### YOUR ASSIGNMENT
The entries below should be transcribed in their entirety, exactly as written.

[Stored data entries]
◆ ◆ ◆

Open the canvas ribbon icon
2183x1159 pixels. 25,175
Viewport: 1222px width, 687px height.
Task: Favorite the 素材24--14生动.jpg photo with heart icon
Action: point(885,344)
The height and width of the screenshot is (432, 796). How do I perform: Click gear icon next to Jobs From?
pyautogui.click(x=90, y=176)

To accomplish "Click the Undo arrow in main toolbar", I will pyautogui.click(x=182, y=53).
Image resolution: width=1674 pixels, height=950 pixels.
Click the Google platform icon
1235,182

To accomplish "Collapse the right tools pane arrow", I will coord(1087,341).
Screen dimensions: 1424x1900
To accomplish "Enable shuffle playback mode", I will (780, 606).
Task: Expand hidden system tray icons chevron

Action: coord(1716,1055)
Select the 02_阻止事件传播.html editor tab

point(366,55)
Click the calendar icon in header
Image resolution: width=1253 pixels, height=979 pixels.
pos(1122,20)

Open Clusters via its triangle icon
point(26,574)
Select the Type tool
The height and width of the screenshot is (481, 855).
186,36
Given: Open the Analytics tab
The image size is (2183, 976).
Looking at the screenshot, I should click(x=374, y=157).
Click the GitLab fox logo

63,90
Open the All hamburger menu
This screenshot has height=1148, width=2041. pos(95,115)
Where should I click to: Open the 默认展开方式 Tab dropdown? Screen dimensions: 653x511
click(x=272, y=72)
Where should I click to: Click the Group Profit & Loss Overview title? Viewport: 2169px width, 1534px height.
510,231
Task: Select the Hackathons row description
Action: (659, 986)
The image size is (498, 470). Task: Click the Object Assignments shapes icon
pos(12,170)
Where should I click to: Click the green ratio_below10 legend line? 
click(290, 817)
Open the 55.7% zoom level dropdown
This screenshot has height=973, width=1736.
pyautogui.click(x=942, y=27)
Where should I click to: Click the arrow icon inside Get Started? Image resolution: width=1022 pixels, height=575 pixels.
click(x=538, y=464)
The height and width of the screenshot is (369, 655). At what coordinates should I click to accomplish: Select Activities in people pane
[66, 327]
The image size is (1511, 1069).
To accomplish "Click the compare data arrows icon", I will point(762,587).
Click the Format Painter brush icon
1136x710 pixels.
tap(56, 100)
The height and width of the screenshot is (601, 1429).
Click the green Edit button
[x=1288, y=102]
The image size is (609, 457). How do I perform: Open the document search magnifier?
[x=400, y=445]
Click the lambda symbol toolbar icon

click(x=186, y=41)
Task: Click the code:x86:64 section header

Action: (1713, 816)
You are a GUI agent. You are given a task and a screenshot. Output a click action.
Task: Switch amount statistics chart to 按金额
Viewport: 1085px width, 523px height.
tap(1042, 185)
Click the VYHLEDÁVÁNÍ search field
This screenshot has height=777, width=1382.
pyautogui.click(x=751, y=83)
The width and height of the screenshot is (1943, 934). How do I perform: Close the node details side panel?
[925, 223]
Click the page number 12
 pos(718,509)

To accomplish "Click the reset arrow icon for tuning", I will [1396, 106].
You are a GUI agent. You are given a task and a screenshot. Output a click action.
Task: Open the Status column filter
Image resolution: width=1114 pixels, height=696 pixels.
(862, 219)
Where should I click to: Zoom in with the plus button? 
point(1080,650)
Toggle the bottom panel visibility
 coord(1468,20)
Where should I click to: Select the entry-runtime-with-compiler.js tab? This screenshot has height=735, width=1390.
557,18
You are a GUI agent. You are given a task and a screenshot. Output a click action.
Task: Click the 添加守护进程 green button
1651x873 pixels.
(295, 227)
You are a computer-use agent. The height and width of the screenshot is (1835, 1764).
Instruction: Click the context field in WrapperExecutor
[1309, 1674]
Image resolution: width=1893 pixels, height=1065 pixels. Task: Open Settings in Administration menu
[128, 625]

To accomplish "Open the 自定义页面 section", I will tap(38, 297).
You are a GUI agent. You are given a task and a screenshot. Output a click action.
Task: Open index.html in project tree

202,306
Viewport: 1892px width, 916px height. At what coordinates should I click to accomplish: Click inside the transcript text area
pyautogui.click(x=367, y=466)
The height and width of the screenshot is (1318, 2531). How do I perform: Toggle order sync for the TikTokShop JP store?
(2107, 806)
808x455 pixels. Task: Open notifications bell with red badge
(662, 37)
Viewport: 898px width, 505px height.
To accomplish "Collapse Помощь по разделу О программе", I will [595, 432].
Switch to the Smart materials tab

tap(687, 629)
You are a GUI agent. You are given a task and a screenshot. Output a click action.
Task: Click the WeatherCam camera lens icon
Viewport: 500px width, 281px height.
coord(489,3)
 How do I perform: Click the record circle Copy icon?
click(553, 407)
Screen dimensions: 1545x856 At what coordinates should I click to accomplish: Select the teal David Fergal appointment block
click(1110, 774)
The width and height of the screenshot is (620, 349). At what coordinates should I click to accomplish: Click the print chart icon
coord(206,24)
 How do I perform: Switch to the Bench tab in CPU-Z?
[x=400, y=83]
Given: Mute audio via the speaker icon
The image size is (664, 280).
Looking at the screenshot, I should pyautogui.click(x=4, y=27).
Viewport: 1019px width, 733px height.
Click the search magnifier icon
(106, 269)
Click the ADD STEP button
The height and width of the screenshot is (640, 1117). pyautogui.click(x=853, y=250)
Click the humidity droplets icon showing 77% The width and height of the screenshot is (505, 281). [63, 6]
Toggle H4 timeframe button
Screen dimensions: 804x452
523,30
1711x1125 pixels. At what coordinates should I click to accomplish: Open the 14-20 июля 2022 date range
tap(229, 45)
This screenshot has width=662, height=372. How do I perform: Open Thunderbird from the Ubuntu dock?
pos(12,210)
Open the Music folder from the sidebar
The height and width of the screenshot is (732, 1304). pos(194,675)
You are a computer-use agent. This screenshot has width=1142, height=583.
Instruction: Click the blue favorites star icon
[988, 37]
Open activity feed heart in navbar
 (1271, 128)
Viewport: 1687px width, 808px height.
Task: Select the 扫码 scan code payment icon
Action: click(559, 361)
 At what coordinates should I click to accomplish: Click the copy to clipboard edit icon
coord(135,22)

◆ ◆ ◆

### ANSWER SECTION
Open the canvas ribbon icon
2183x1159 pixels. 25,175
Viewport: 1222px width, 687px height.
Task: Favorite the 素材24--14生动.jpg photo with heart icon
Action: point(885,344)
The height and width of the screenshot is (432, 796). How do I perform: Click gear icon next to Jobs From?
pyautogui.click(x=90, y=176)

To accomplish "Click the Undo arrow in main toolbar", I will pyautogui.click(x=182, y=53).
Image resolution: width=1674 pixels, height=950 pixels.
Click the Google platform icon
1235,182

To accomplish "Collapse the right tools pane arrow", I will coord(1087,341).
Screen dimensions: 1424x1900
To accomplish "Enable shuffle playback mode", I will (780, 606).
Task: Expand hidden system tray icons chevron

Action: coord(1716,1055)
Select the 02_阻止事件传播.html editor tab

point(366,55)
Click the calendar icon in header
Image resolution: width=1253 pixels, height=979 pixels.
pos(1122,20)

Open Clusters via its triangle icon
point(26,574)
Select the Type tool
The height and width of the screenshot is (481, 855).
186,36
Given: Open the Analytics tab
The image size is (2183, 976).
Looking at the screenshot, I should click(x=374, y=157).
Click the GitLab fox logo

63,90
Open the All hamburger menu
This screenshot has height=1148, width=2041. pos(95,115)
Where should I click to: Open the 默认展开方式 Tab dropdown? Screen dimensions: 653x511
click(x=272, y=72)
Where should I click to: Click the Group Profit & Loss Overview title? Viewport: 2169px width, 1534px height.
510,231
Task: Select the Hackathons row description
Action: (659, 986)
The image size is (498, 470). Task: Click the Object Assignments shapes icon
pos(12,170)
Where should I click to: Click the green ratio_below10 legend line? 
click(290, 817)
Open the 55.7% zoom level dropdown
This screenshot has height=973, width=1736.
pyautogui.click(x=942, y=27)
Where should I click to: Click the arrow icon inside Get Started? Image resolution: width=1022 pixels, height=575 pixels.
click(x=538, y=464)
The height and width of the screenshot is (369, 655). At what coordinates should I click to accomplish: Select Activities in people pane
[66, 327]
The image size is (1511, 1069).
To accomplish "Click the compare data arrows icon", I will point(762,587).
Click the Format Painter brush icon
1136x710 pixels.
tap(56, 100)
The height and width of the screenshot is (601, 1429).
Click the green Edit button
[x=1288, y=102]
The image size is (609, 457). How do I perform: Open the document search magnifier?
[x=400, y=445]
Click the lambda symbol toolbar icon

click(x=186, y=41)
Task: Click the code:x86:64 section header

Action: (1713, 816)
You are a GUI agent. You are given a task and a screenshot. Output a click action.
Task: Switch amount statistics chart to 按金额
Viewport: 1085px width, 523px height.
tap(1042, 185)
Click the VYHLEDÁVÁNÍ search field
This screenshot has height=777, width=1382.
pyautogui.click(x=751, y=83)
The width and height of the screenshot is (1943, 934). How do I perform: Close the node details side panel?
[925, 223]
Click the page number 12
 pos(718,509)

To accomplish "Click the reset arrow icon for tuning", I will [1396, 106].
You are a GUI agent. You are given a task and a screenshot. Output a click action.
Task: Open the Status column filter
Image resolution: width=1114 pixels, height=696 pixels.
(862, 219)
Where should I click to: Zoom in with the plus button? 
point(1080,650)
Toggle the bottom panel visibility
 coord(1468,20)
Where should I click to: Select the entry-runtime-with-compiler.js tab? This screenshot has height=735, width=1390.
557,18
You are a GUI agent. You are given a task and a screenshot. Output a click action.
Task: Click the 添加守护进程 green button
1651x873 pixels.
(295, 227)
You are a computer-use agent. The height and width of the screenshot is (1835, 1764).
Instruction: Click the context field in WrapperExecutor
[1309, 1674]
Image resolution: width=1893 pixels, height=1065 pixels. Task: Open Settings in Administration menu
[128, 625]

To accomplish "Open the 自定义页面 section", I will tap(38, 297).
You are a GUI agent. You are given a task and a screenshot. Output a click action.
Task: Open index.html in project tree

202,306
Viewport: 1892px width, 916px height. At what coordinates should I click to accomplish: Click inside the transcript text area
pyautogui.click(x=367, y=466)
The height and width of the screenshot is (1318, 2531). How do I perform: Toggle order sync for the TikTokShop JP store?
(2107, 806)
808x455 pixels. Task: Open notifications bell with red badge
(662, 37)
Viewport: 898px width, 505px height.
To accomplish "Collapse Помощь по разделу О программе", I will [595, 432].
Switch to the Smart materials tab

tap(687, 629)
You are a GUI agent. You are given a task and a screenshot. Output a click action.
Task: Click the WeatherCam camera lens icon
Viewport: 500px width, 281px height.
coord(489,3)
 How do I perform: Click the record circle Copy icon?
click(553, 407)
Screen dimensions: 1545x856 At what coordinates should I click to accomplish: Select the teal David Fergal appointment block
click(1110, 774)
The width and height of the screenshot is (620, 349). At what coordinates should I click to accomplish: Click the print chart icon
coord(206,24)
 How do I perform: Switch to the Bench tab in CPU-Z?
[x=400, y=83]
Given: Mute audio via the speaker icon
The image size is (664, 280).
Looking at the screenshot, I should pyautogui.click(x=4, y=27).
Viewport: 1019px width, 733px height.
Click the search magnifier icon
(106, 269)
Click the ADD STEP button
The height and width of the screenshot is (640, 1117). pyautogui.click(x=853, y=250)
Click the humidity droplets icon showing 77% The width and height of the screenshot is (505, 281). [63, 6]
Toggle H4 timeframe button
Screen dimensions: 804x452
523,30
1711x1125 pixels. At what coordinates should I click to accomplish: Open the 14-20 июля 2022 date range
tap(229, 45)
This screenshot has width=662, height=372. How do I perform: Open Thunderbird from the Ubuntu dock?
pos(12,210)
Open the Music folder from the sidebar
The height and width of the screenshot is (732, 1304). pos(194,675)
You are a computer-use agent. This screenshot has width=1142, height=583.
Instruction: Click the blue favorites star icon
[988, 37]
Open activity feed heart in navbar
 (1271, 128)
Viewport: 1687px width, 808px height.
Task: Select the 扫码 scan code payment icon
Action: click(559, 361)
 At what coordinates should I click to accomplish: Click the copy to clipboard edit icon
coord(135,22)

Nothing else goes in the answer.